Marcel Winatschek

The Borrowed Apartment

Every person with a cheap camera thinks they’re a photographer. I’ve been that person: birthday snapshots, street scenes shot from the hip, whatever catches the light at a party. Then you come across someone who actually knows what they’re doing, and the distance between what you do and what they do becomes extremely clear, extremely fast.

Murat Aslan is a Berlin-based photographer who covers an unusual range. His subjects have included Peter Fox—the German musician whose 2008 album Stadtaffe was inescapable for a solid year—the Berlin hip-hop collective Süd Berlin Maskulin, the rock veteran Marius Müller-Westernhagen, and the hosts of MTV GameOne, Germany’s answer to gaming television. That’s a lot of different registers to move between, and the images don’t feel inconsistent. Each shoot finds its own tone without losing a consistent eye behind it.

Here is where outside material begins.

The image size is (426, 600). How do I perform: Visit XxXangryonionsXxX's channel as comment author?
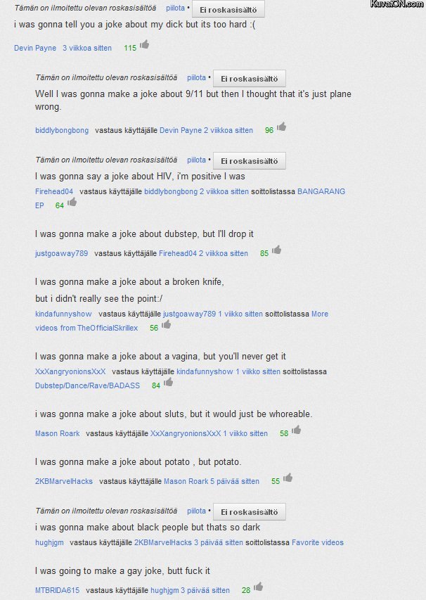point(70,371)
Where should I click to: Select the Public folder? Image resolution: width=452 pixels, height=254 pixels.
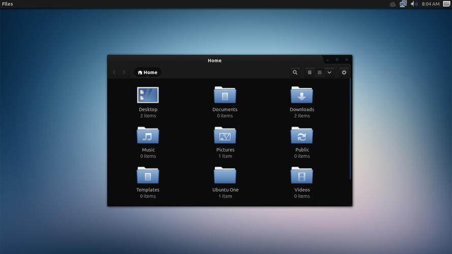coord(302,136)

What gets me in his portrait work is a specific kind of ease. The subjects don’t look like they’re being photographed. They look like someone they trust has a camera out and they’ve forgotten about it. That’s the thing you can’t fake with technical skill alone—you have to actually be in the room the right way before you ever pick up the camera. Berlin photographers seem to understand this better than most, and Aslan is a strong example of why.